- Born: July 20, 1938 (age 88) Jacksonville, Florida, United States
- Genres: rockabilly
- Occupation: Singer
- Instrument: Vocals
- Labels: RKO-Point Records, Eldorado Records
- Spouse: Troy Seals

= Jo Ann Campbell =

American rockabilly singer (born 1938)

Jo Ann Campbell (born July 20, 1938, in Jacksonville, Florida) is an American singer who was one of the pioneers of rockabilly.

==Biography==
Campbell began attending music school at the age of four, and won many honors as a drum majorette at Fletcher High School. In 1954 she travelled Europe as a dancer, then moved to New York, where she joined the Johnny Conrad Dancers and made several television appearances on shows such as The Milton Berle Show and The Colgate Comedy Hour.

##########

_PROBLEMS AND TASKS_.
**a.** In the Jo Ann Campbell biography, at which high school did she win honors as a drum majorette?
**b.** Continue the Jo Ann Campbell biography with the next part of the text.

##########

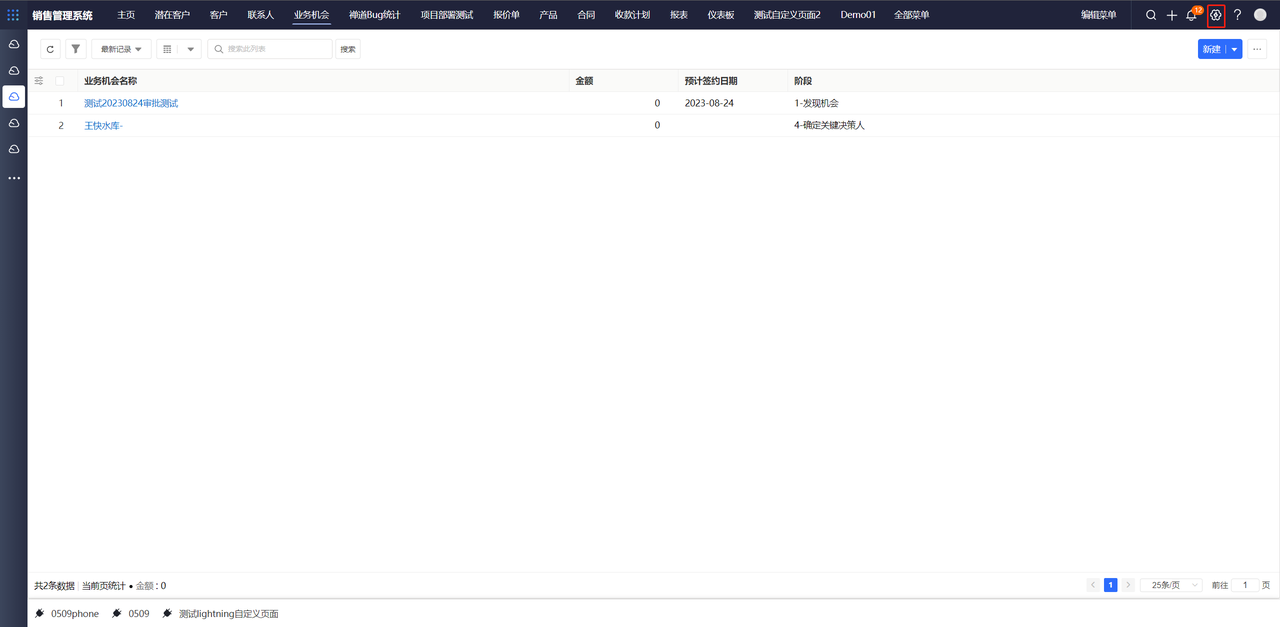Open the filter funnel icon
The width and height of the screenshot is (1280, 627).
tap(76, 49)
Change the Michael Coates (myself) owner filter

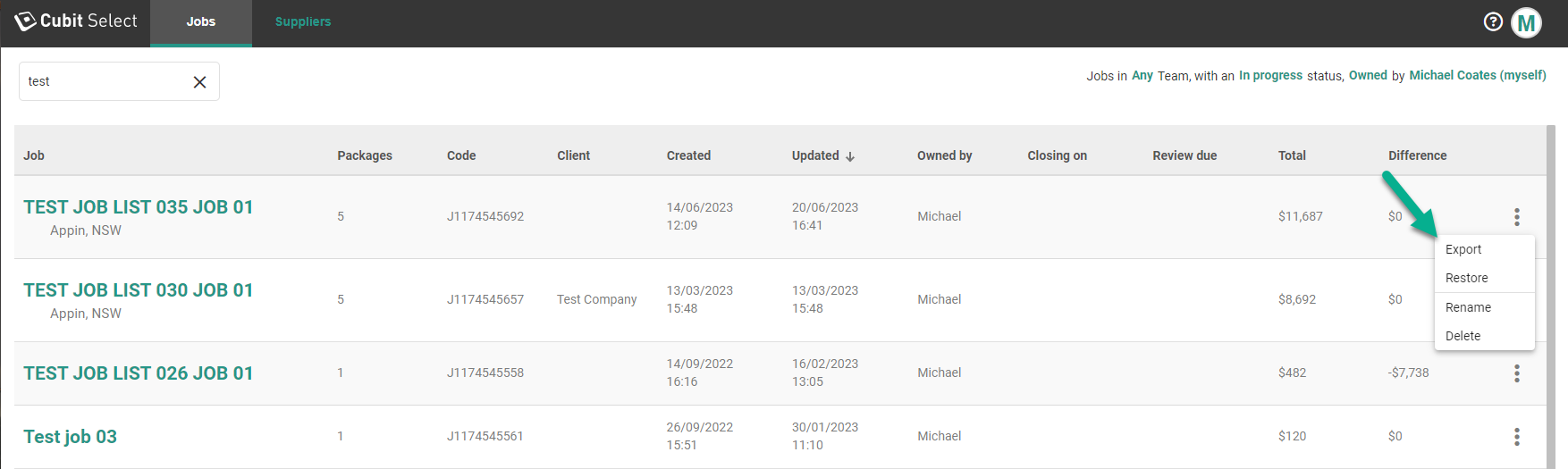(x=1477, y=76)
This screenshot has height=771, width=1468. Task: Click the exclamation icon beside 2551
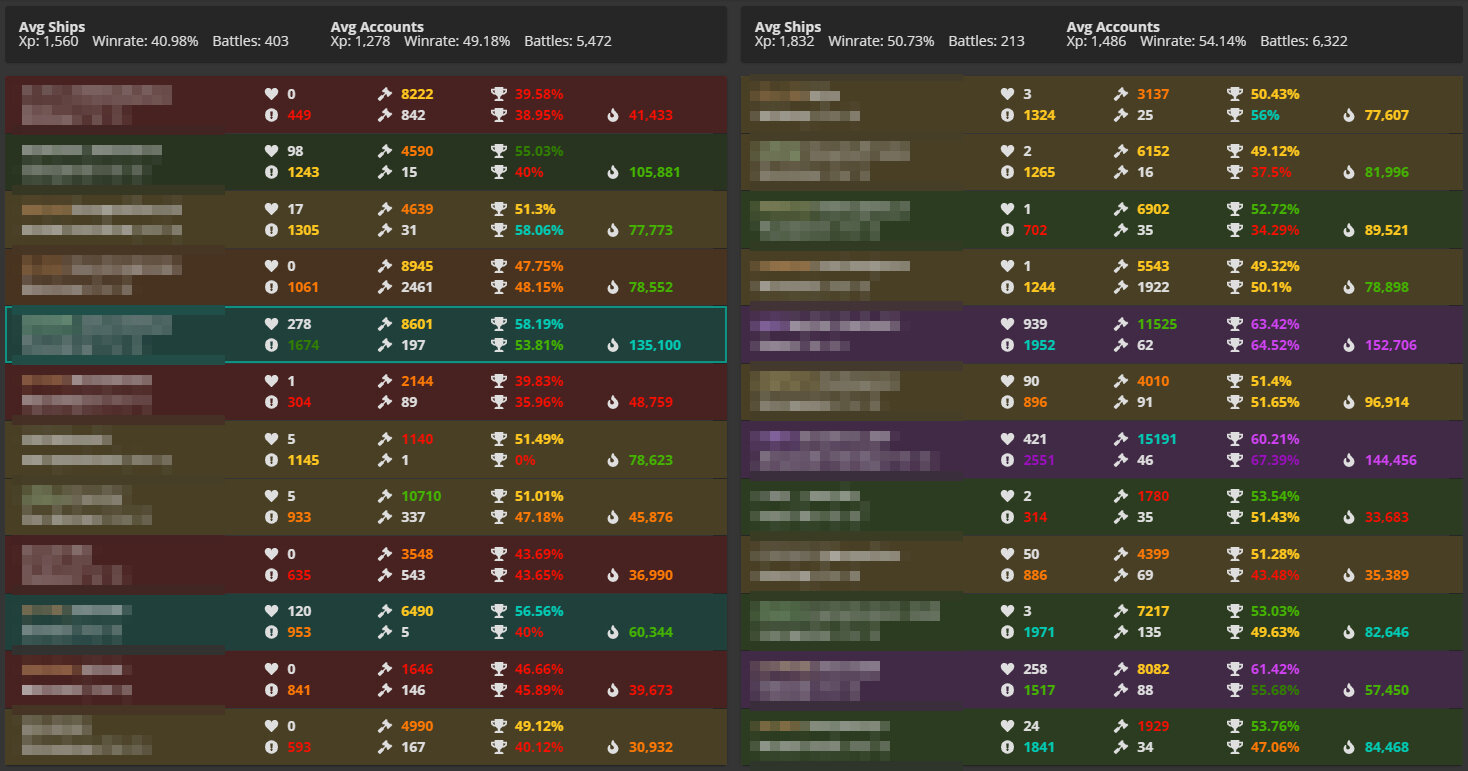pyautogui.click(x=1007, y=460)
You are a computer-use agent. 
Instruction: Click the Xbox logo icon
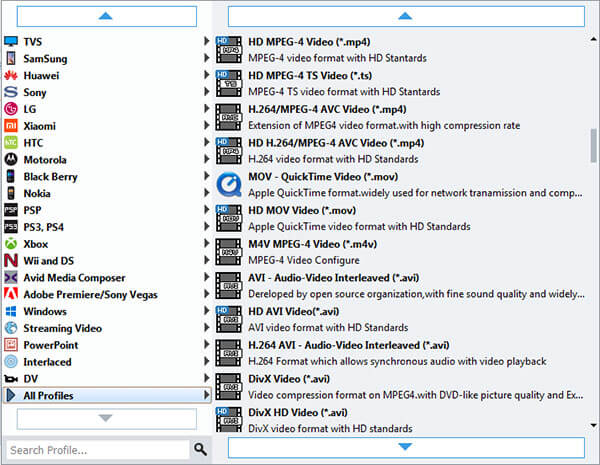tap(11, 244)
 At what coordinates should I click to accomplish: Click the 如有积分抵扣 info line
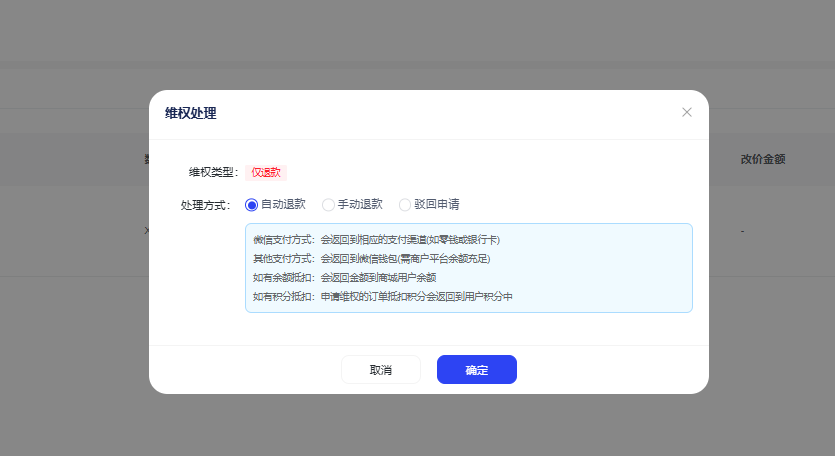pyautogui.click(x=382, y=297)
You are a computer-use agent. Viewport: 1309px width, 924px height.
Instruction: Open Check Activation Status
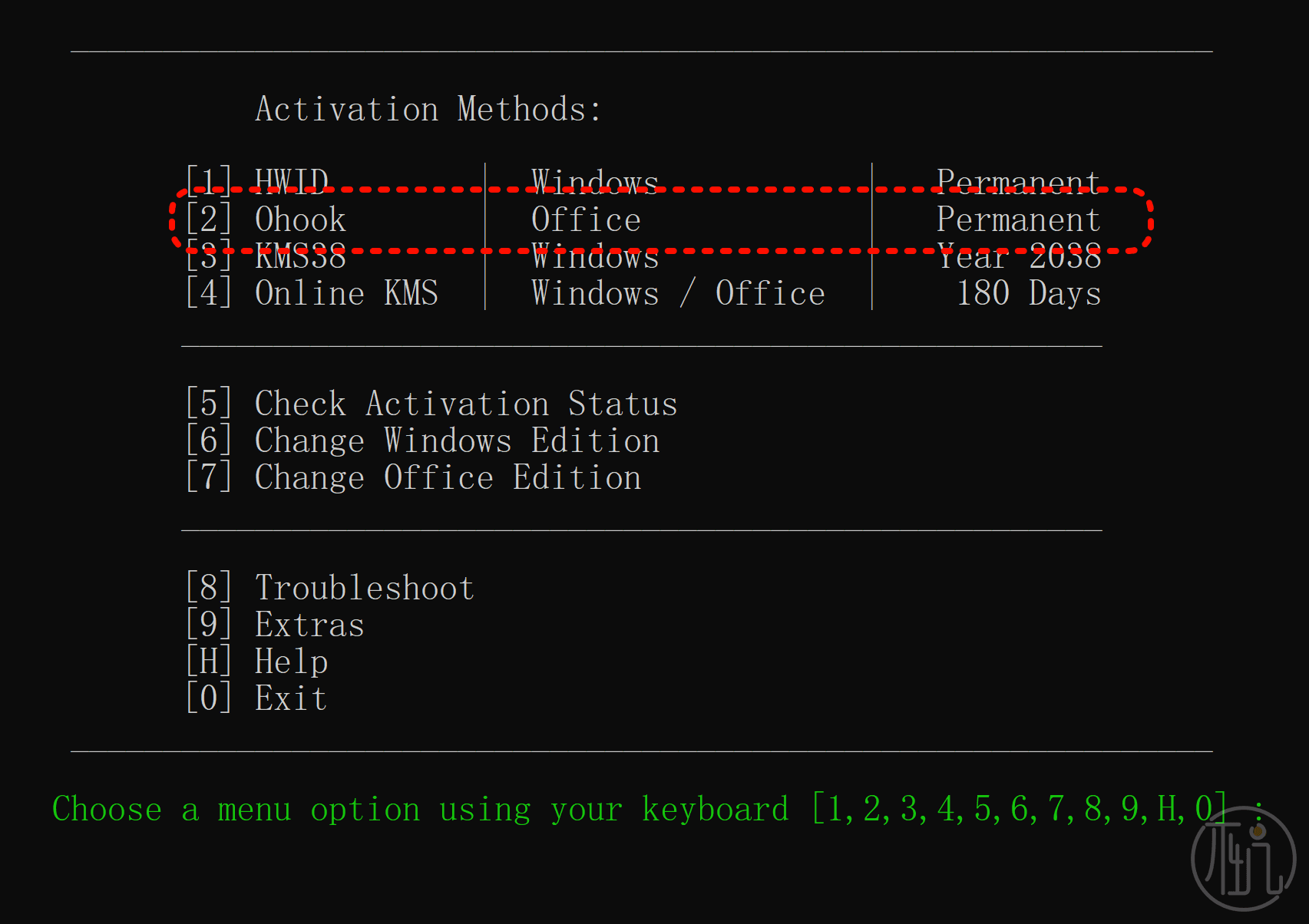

##########

_ANSWERS_.
**a.** Fletcher High School

**b.**
In 1956, Campbell decided to quit dancing and become a singer. She received her first recording contract with RKO-Point Records in New York and released her debut single "Where Ever You Go" / "I'm Coming Home Late Tonight" with them in 1956. It was unsuccessful and she then signed a recording contract with Eldorado Records after performing at Harlem's Apollo Theater. She wrote and released her second single, "Come On Baby" in 1957. Later that year she released "Wait a Minute", and appeared at the Brooklyn Paramount and on Dick Clark's American Bandstand show.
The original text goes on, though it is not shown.